___ Text for analysis
Potpourri: Design – It’s Impact on You & Your Business: Economic Development
What does design mean to you! Vastly more than you probably realize. Let me use the area where I live as an example.
In 2003 the AngelouEconomics consulting firm, after months of study, recommended that the Forsyth County, NC, region become a national center for design with design a primary engine for economic development.
Local people who heard it may have asked themselves, “What is design and how do you create economic development around it?” They weren’t and aren’t alone. At a recent chamber of commerce meeting a speaker said, “I’m sure a lot of us out there are confused about this (design), what it means, and what it means for this community.” I once asked chamber president Gayle Anderson if she thought most people grasped Angelou’s concept of design and she said she no.
If the community is supposed to build an economic foundation on design, we certainly should understand it, and I haven’t heard anyone explain it better than Tom Peters, the author of the business bible In Search of Excellence and others. He gave a colorful presentation a few years earlier on its criticality to business. I tried to interview Peters for this column, but a staff person for the busy international speaker kindly referred me to his article Design Mindfulness. With her permission, I amply quote Peters, and then look at the latest on one current effort to tap into design.
Peters says, “I simply believe design per se is the principal reason for emotional attachment (or detachment!) relative to a product or experience or brand proposition. Design, as I see it, is arguably the #1 determinant of whether a product-service-experience-brand-proposition stands out… or doesn’t. Has integrity… or doesn’t. Connects… or doesn’t. Furthermore, it’s ‘one of those things’ that damn few companies put – consistently – on the front burner.”
Peters says that since all businesses pursue good quality, respectable costs, constant improvement and rapid introduction of new products then their challenge is to find a unique edge, and being different isn’t easy. He says you need to lead, “And what better ‘tool’ to lead with than scintillating design!
“Design is… what and why I love. Design is… what and why I hate. Design is… never neutral. Design is… the principal difference between love and hate.”
Tom Peters links design to branding this way. “Branding is integrity. Branding is consistency. Branding is fresh. Branding is what I care about and why it matters. Branding is the answer to who we are and why we are here. Branding can’t be faked. Branding is a systemic, 24/7, all departments, all hands affair. And for design and designers this is the one big enchilada. (1) The brand is it. (2) Brand = The emotional connection. (3) Design is the key to emotional connection. (4) Designers are, then, ‘the key’ to the strategic success of the enterprise.”
He says there is design “mindfulness” within companies “When there’s a certain aesthetic sensibility that pervades an enterprise, from business process design to office settings to vendor relations to talent development in the creation of products and services… when no one, from receptionist to CEO, shies away from words and terms like beauty and grace and soul and integrity.”
______
> Task prompt
Answer these questions from the text on design and economic development:
1. In what year did the AngelouEconomics consulting firm make its recommendation for the Forsyth County, NC, region?
2. Which Tom Peters article did his staff person refer the writer to?
3. In Peters's numbered list about branding, what does he call the key to emotional connection?
___ Data excerpts
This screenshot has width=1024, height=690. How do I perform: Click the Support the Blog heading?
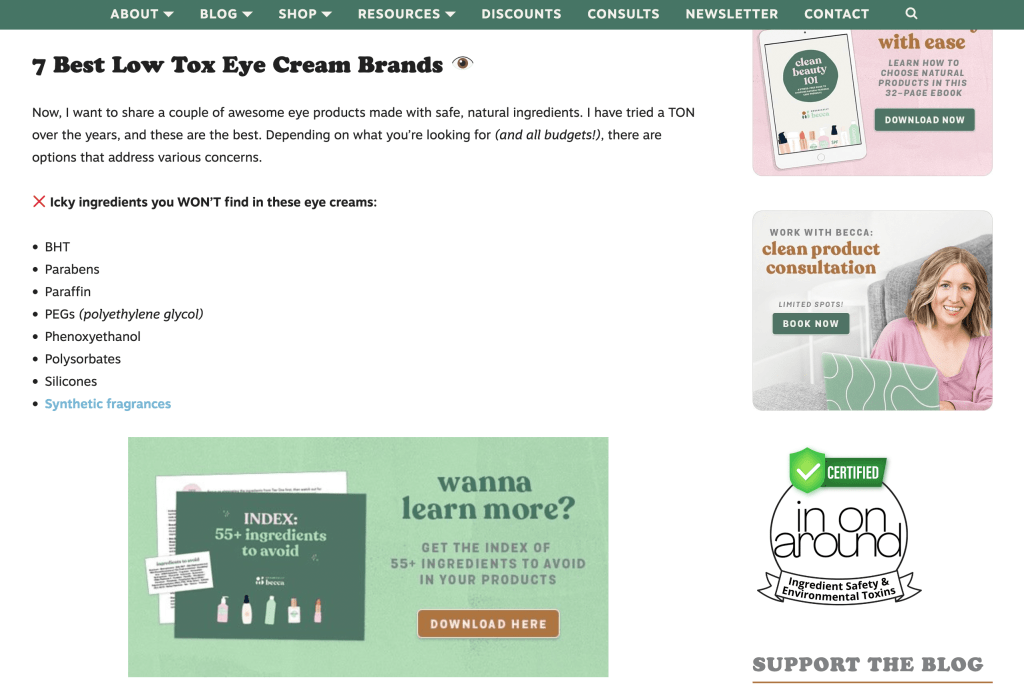tap(868, 664)
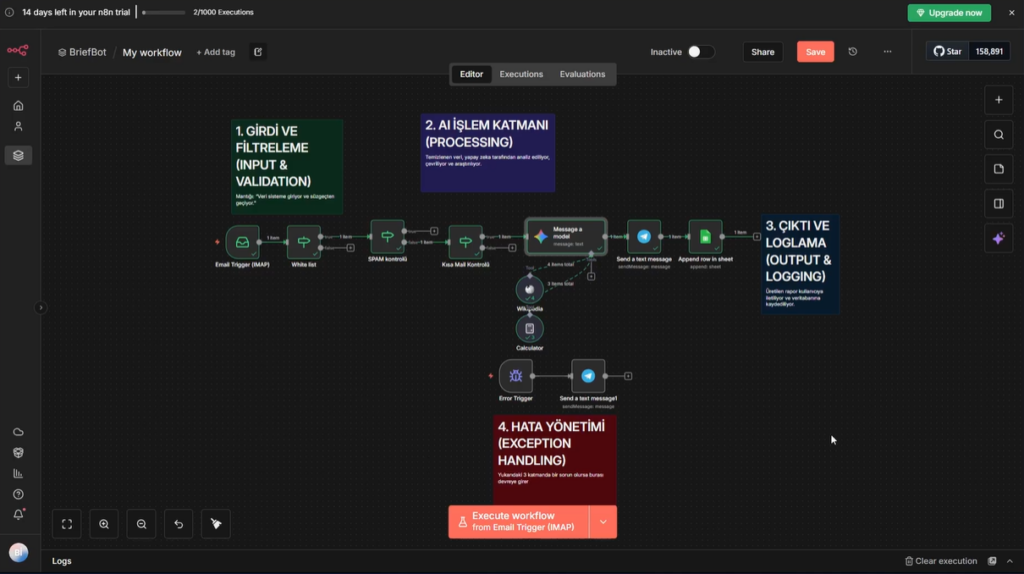Click the Email Trigger (IMAP) node icon
Viewport: 1024px width, 574px height.
[242, 242]
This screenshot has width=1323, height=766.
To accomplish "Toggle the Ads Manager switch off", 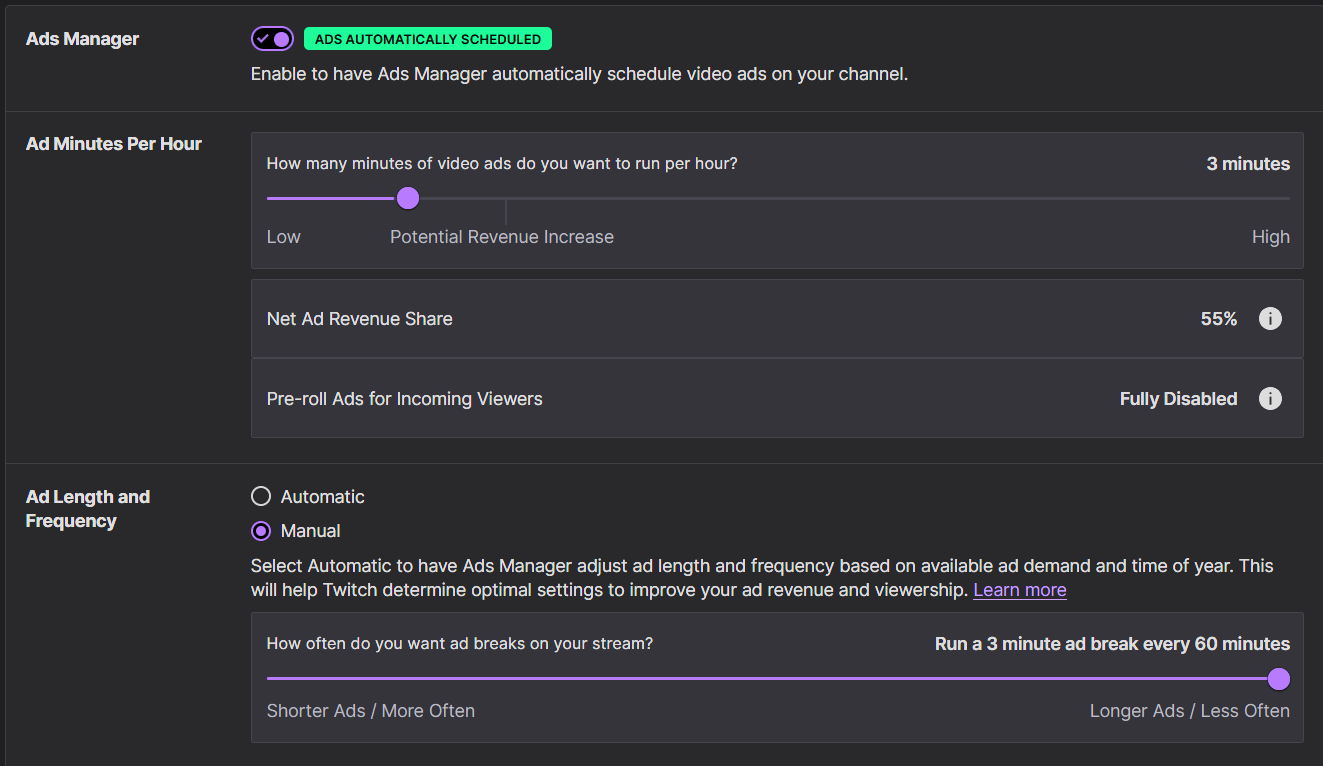I will [272, 39].
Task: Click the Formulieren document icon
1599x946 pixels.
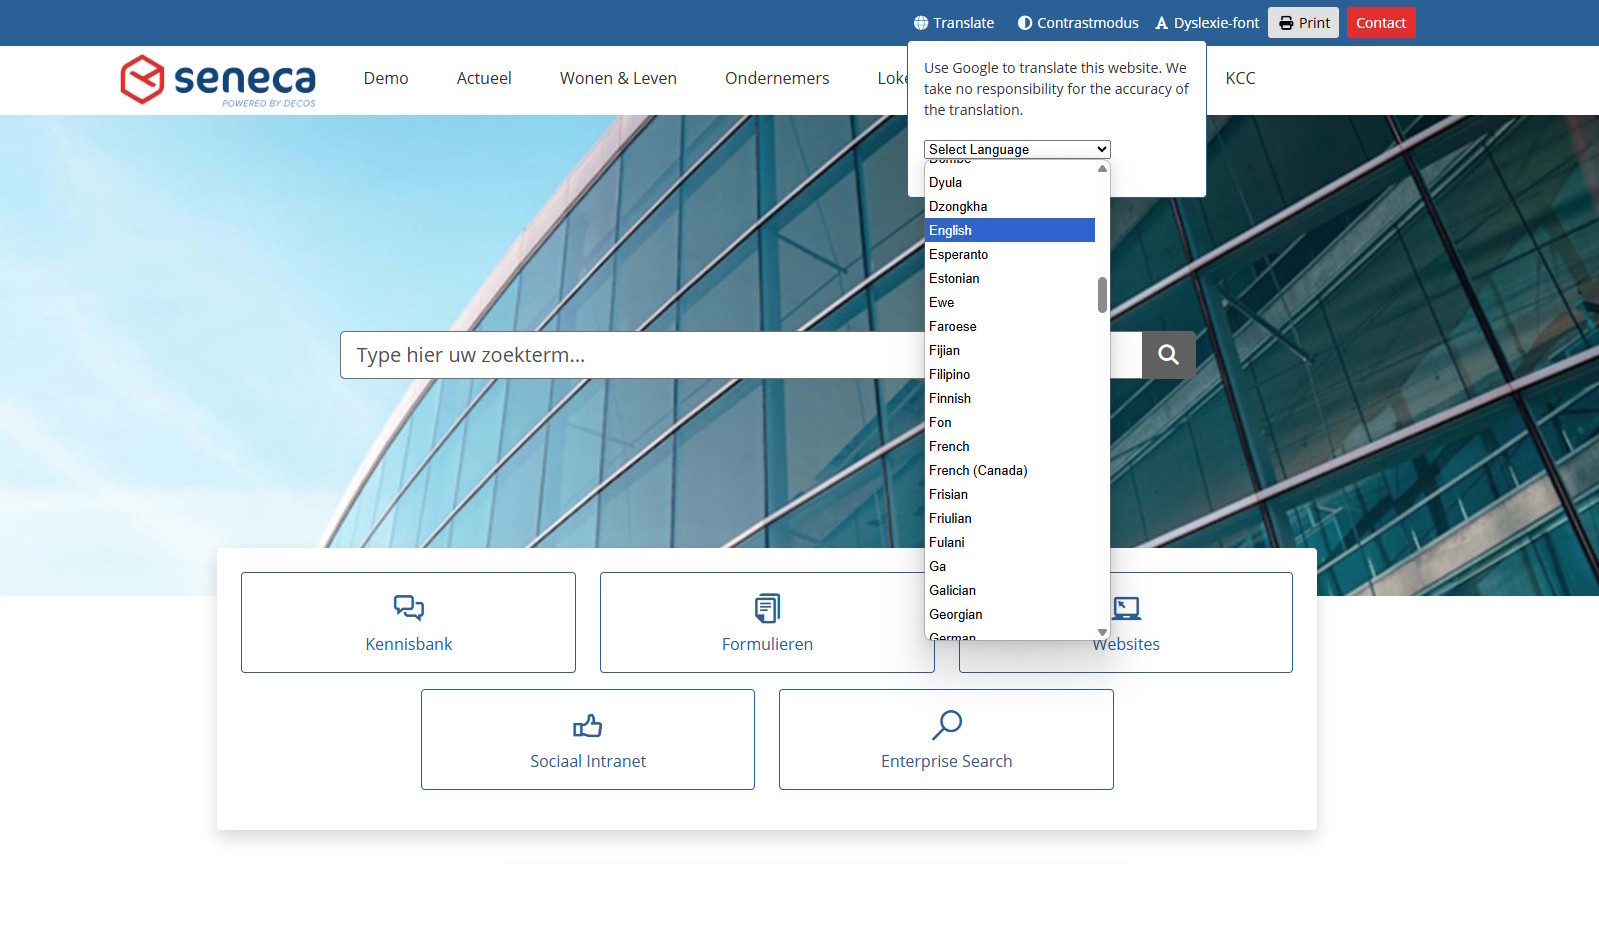Action: tap(767, 608)
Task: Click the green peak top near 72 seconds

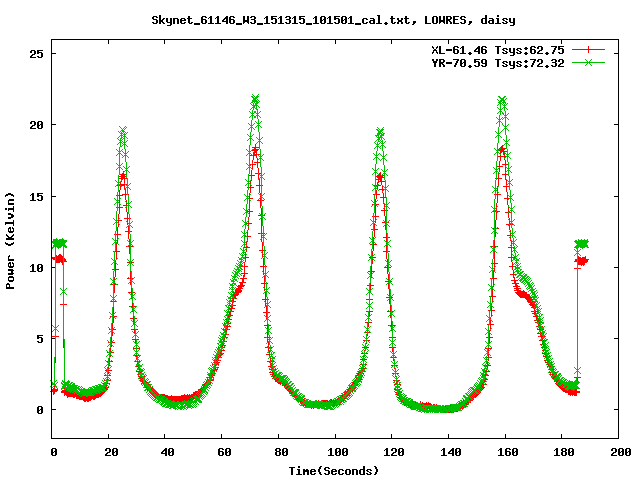Action: (255, 99)
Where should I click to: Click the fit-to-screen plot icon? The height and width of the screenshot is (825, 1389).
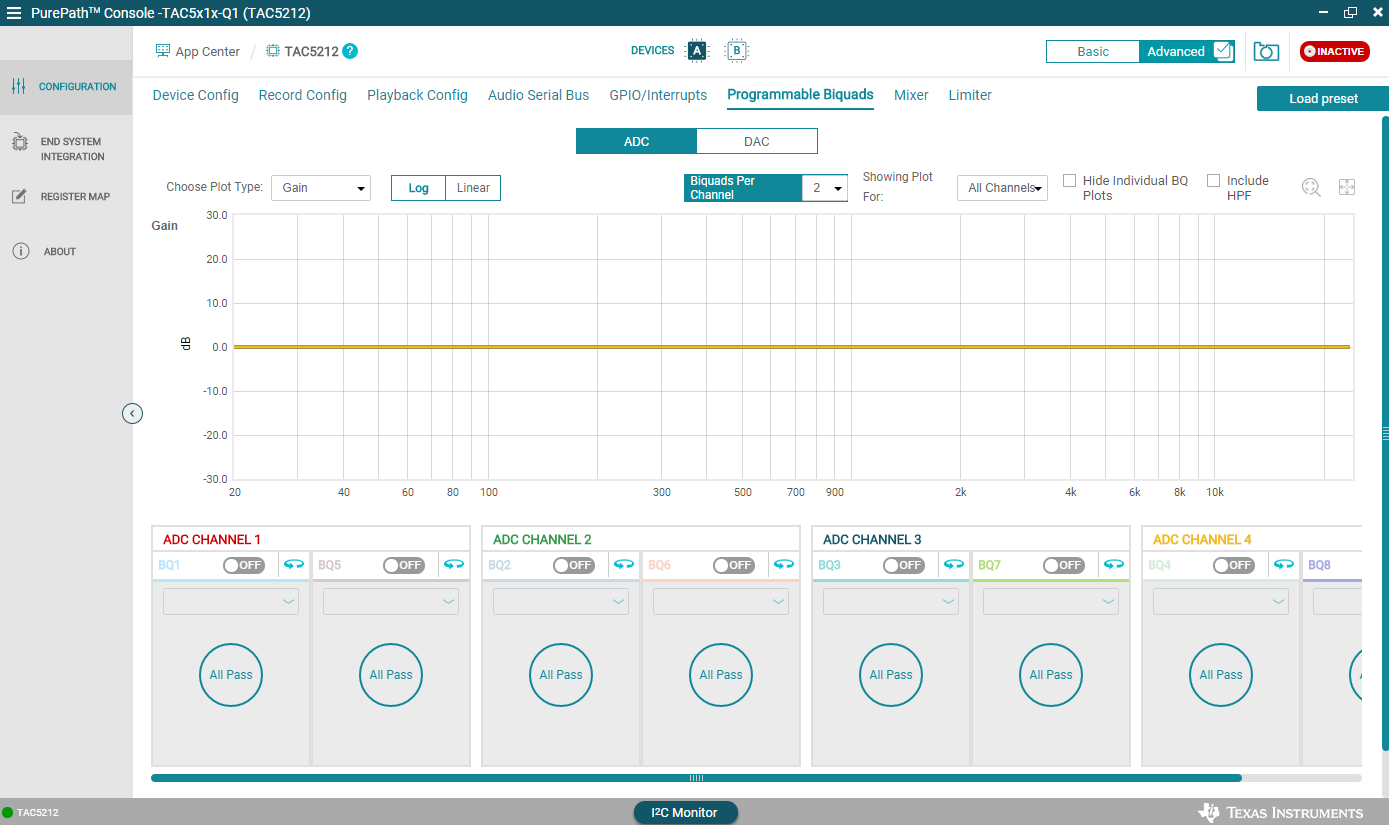pyautogui.click(x=1347, y=187)
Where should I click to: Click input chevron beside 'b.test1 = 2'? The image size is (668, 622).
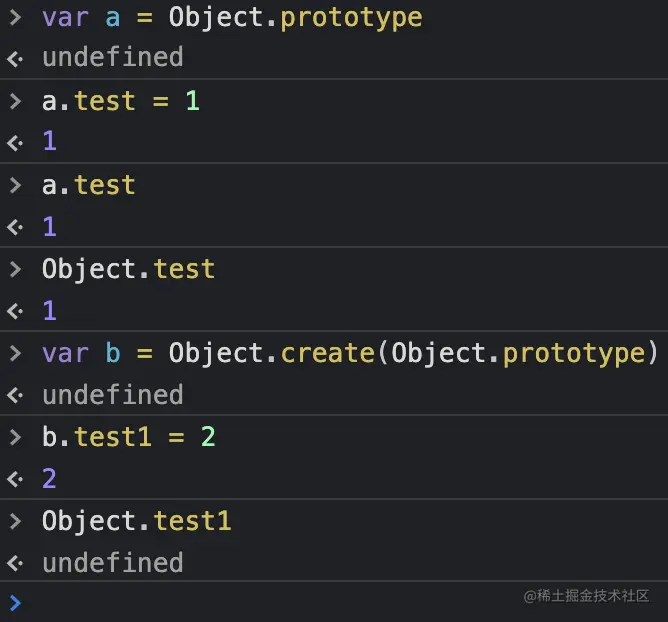pyautogui.click(x=15, y=437)
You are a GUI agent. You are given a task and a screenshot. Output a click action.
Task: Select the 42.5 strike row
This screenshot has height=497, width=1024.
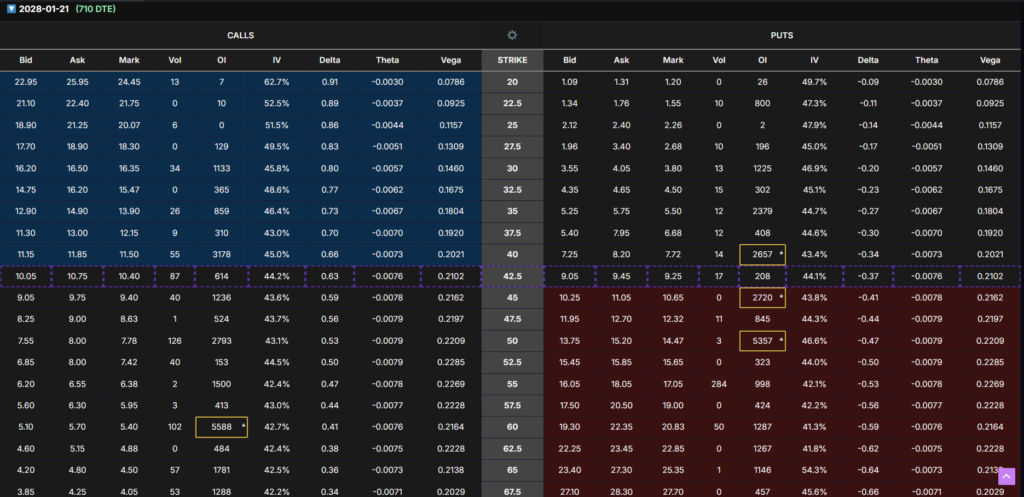512,278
______
> Response to the task
1. 2003
2. Design Mindfulness
3. Design